§ **Stated problem**
Return each line of the entries below that contains the string "width". Case counts, so only matches with identical capitalization qualify.

[Interface element records]
** Begin **
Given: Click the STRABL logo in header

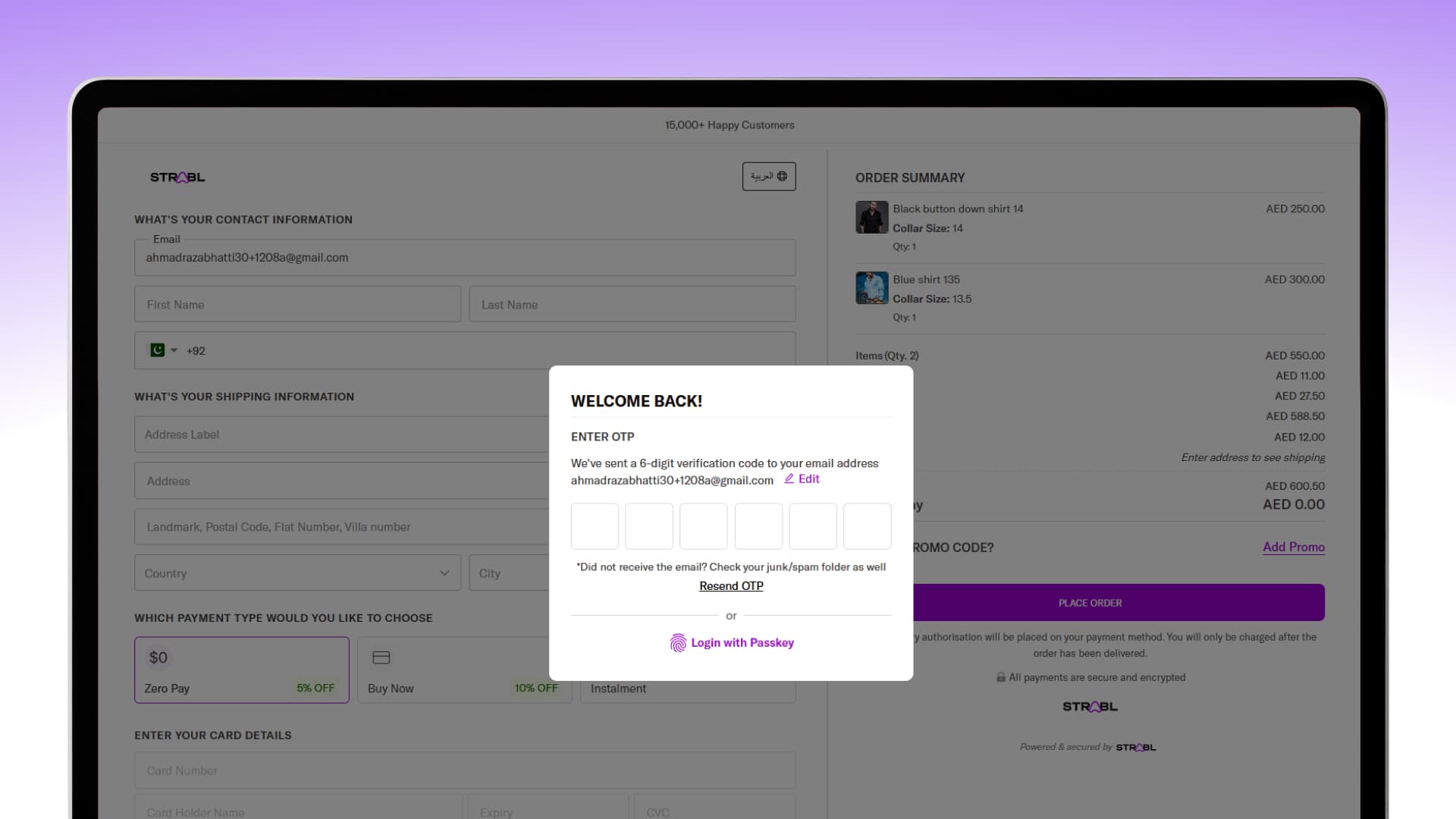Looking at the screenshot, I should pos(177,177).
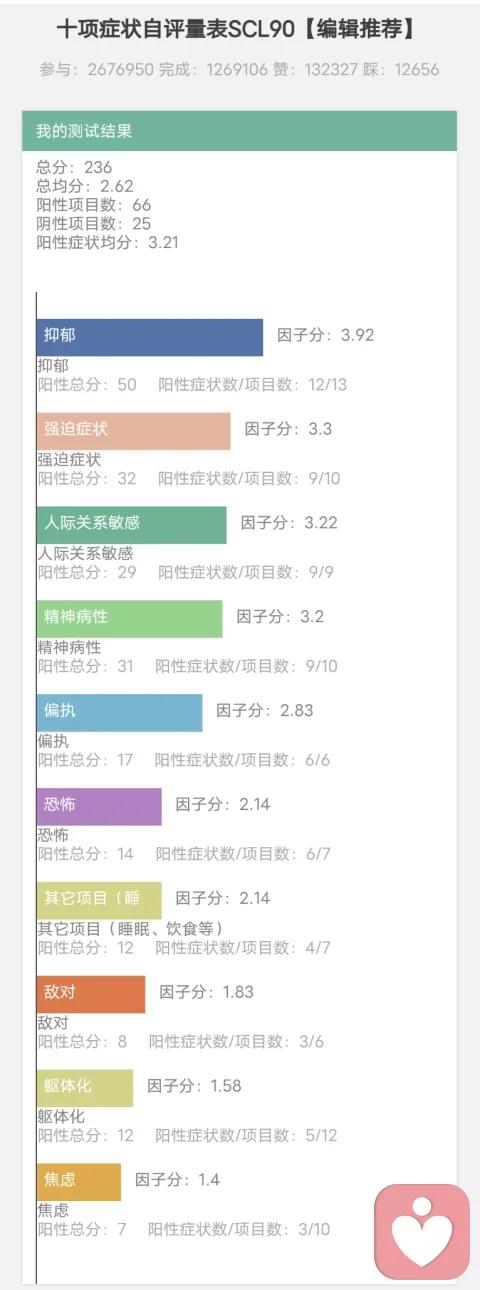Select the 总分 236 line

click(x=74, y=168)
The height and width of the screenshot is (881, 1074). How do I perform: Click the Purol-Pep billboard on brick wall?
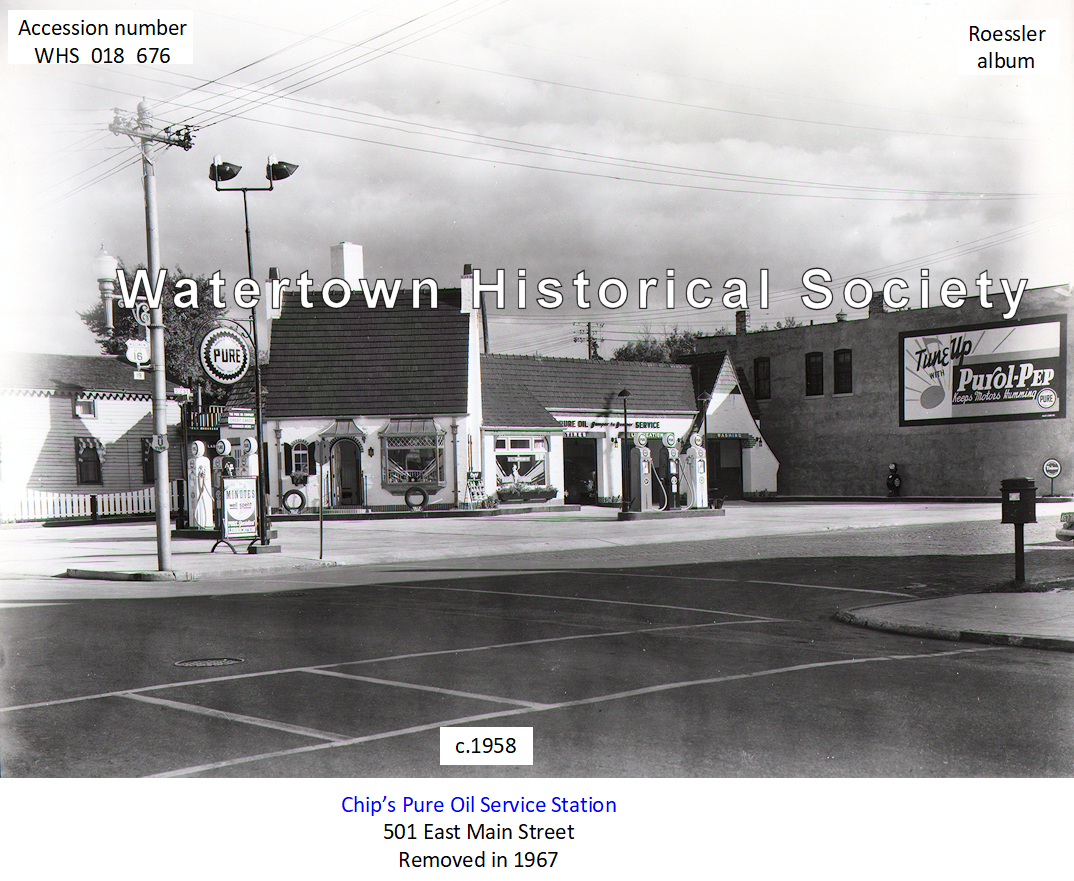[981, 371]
** End **
** Begin **
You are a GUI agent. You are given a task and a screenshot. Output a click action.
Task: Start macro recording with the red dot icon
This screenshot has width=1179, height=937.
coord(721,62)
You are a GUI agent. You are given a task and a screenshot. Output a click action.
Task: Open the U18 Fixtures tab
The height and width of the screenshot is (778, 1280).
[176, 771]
** End **
§ **Task response**
The height and width of the screenshot is (881, 1074). How do I perform: Click the Purol-Pep billboard on brick wall?
This screenshot has width=1179, height=937.
The height and width of the screenshot is (778, 1280).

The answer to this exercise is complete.